TASK DATA -

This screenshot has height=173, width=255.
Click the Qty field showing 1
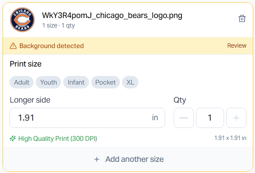coord(210,118)
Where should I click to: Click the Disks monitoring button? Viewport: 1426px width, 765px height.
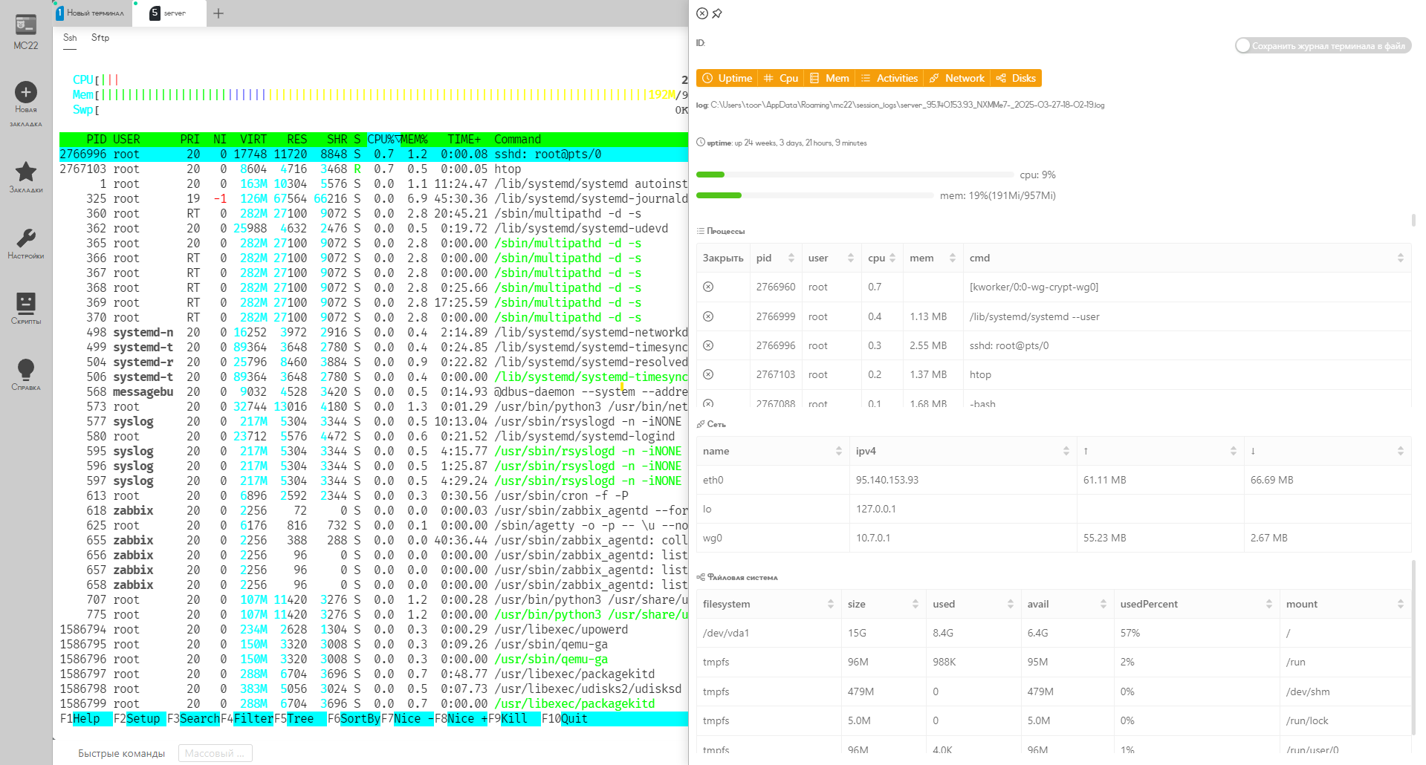tap(1016, 78)
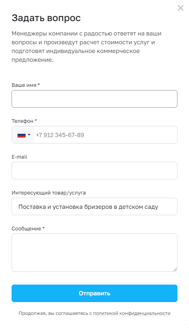Expand the country code dropdown arrow
The width and height of the screenshot is (189, 328).
[x=29, y=135]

TRY IT - Output the whole of the data, unchanged; keep the pictures out.

PROBLEM SOLUTION -
This screenshot has height=173, width=255.
Click the Qty field showing 1
coord(210,118)
Where should I click to: Click the Disks monitoring button? Viewport: 1426px width, 765px height.
tap(1016, 78)
Expand the country code dropdown arrow
The width and height of the screenshot is (189, 328).
[x=29, y=135]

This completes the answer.